__ÜBUNGSFRAGEN__
- 1) Prüfen Sie, ob die Aussagen (a) bis (c) mit dem Auszug übereinstimmen. Antworten Sie jeweils mit Ja oder Nein und zitieren Sie die entscheidenden Worte wörtlich.
(a) Walerij Sorkin ist Vorsitzender des russischen Verfassungsgerichts.
(b) Russland liegt in der Statistik des EGMR seit Jahren weit hinten.
(c) Kläger können sich an die Instanz in Straßburg wenden, bevor der Rechtsweg im eigenen Land ausgeschöpft ist.
- 2) Geben Sie den Auszug ab „Walerij Sorkin, Vorsitzender“ bis einschließlich „Land ausgeschöpft ist.“ wieder und setzen Sie dabei „Amtsmissbrauch“ an die Stelle von „Behördenwillkür“.
- 3) Beantworten Sie die folgenden Fragen anhand des Auszugs.
(a) Mit wem traf sich Walerij Sorkin am Tag der Unterzeichnung des Gesetzes?
(b) Wer ist Generalsekretär des Europarates?
(c) Welcher Artikel der Europäischen Menschenrechtskonvention wird genannt?

__AUSZUG ZUM LESEN__

-- -- --

Walerij Sorkin, Vorsitzender des russischen Verfassungsgerichts, sagte bei einem Treffen mit Putin am Tag der Unterzeichnung des Gesetzes, Russland wende sich damit nicht von Europa ab. Doch ihm zufolge besteht beispielsweise keine Notwendigkeit, Urteile des Europäischen Gerichtshofs für Menschenrechte (EGMR) zu erfüllen, "wenn die eigene Verfassung und die auf ihr beruhenden Gesetze die Rechte der Bürger besser schützen". Allerdings führt Russland seit Jahren die Statistik des EGMR an. In vielen Fällen geht es um Behördenwillkür. Die Kläger können sich an die übernationale Instanz in Straßburg wenden, wenn der Rechtsweg im eigenen Land ausgeschöpft ist.

Europarat reagiert zurückhaltend

Im Hinblick auf das neue russische Gesetz, das dem Verfassungsgericht die Befugnis einräumt, mögliche Konflikte zwischen den Urteilen des EGMR und der russischen Verfassung zu prüfen, erinnert der Generalsekretär des Europarates, Thorbjørn Jagland, daran, dass sich gemäß Artikel 46 der Europäischen Menschenrechtskonvention alle Mitgliedsstaaten des Europarates dazu verpflichtet haben, die endgültigen Urteile des Straßburger Gerichtshofs einzuhalten.

-- -- --

__EXTRAHIERTE DATEN__

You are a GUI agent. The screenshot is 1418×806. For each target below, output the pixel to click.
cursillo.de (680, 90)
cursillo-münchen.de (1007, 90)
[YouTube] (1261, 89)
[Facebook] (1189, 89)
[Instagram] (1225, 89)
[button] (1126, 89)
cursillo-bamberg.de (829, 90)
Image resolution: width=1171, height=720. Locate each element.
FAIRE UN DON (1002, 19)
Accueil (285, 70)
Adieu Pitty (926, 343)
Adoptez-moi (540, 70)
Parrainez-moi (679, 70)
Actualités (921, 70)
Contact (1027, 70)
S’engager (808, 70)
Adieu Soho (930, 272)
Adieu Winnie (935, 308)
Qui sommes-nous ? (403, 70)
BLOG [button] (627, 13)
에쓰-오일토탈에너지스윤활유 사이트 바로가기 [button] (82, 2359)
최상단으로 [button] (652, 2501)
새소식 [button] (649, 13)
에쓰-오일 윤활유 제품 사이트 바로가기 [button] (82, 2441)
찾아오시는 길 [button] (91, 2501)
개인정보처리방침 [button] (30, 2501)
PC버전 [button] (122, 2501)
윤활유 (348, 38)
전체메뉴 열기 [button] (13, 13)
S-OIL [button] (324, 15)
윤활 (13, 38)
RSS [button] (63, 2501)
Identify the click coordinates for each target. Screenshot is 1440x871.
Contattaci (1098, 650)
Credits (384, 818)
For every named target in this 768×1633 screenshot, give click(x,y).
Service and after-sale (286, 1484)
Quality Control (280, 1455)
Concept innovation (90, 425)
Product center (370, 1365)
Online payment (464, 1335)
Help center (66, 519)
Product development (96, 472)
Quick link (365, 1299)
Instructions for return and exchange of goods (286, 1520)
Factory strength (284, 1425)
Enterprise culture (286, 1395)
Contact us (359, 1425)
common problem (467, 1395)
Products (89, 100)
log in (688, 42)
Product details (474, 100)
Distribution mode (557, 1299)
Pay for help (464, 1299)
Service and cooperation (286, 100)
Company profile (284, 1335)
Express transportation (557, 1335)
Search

-- -- --

__ERGEBNISSE DER REIHENFOLGE__
- 1)
(a) Ja: „Walerij Sorkin, Vorsitzender des russischen Verfassungsgerichts“
(b) Nein: „Allerdings führt Russland seit Jahren die Statistik des EGMR an.“
(c) Nein: „wenn der Rechtsweg im eigenen Land ausgeschöpft ist“

- 2)
Walerij Sorkin, Vorsitzender des russischen Verfassungsgerichts, sagte bei einem Treffen mit Putin am Tag der Unterzeichnung des Gesetzes, Russland wende sich damit nicht von Europa ab. Doch ihm zufolge besteht beispielsweise keine Notwendigkeit, Urteile des Europäischen Gerichtshofs für Menschenrechte (EGMR) zu erfüllen, "wenn die eigene Verfassung und die auf ihr beruhenden Gesetze die Rechte der Bürger besser schützen". Allerdings führt Russland seit Jahren die Statistik des EGMR an. In vielen Fällen geht es um Amtsmissbrauch. Die Kläger können sich an die übernationale Instanz in Straßburg wenden, wenn der Rechtsweg im eigenen Land ausgeschöpft ist.

- 3)
(a) Mit Putin.
(b) Thorbjørn Jagland.
(c) Artikel 46.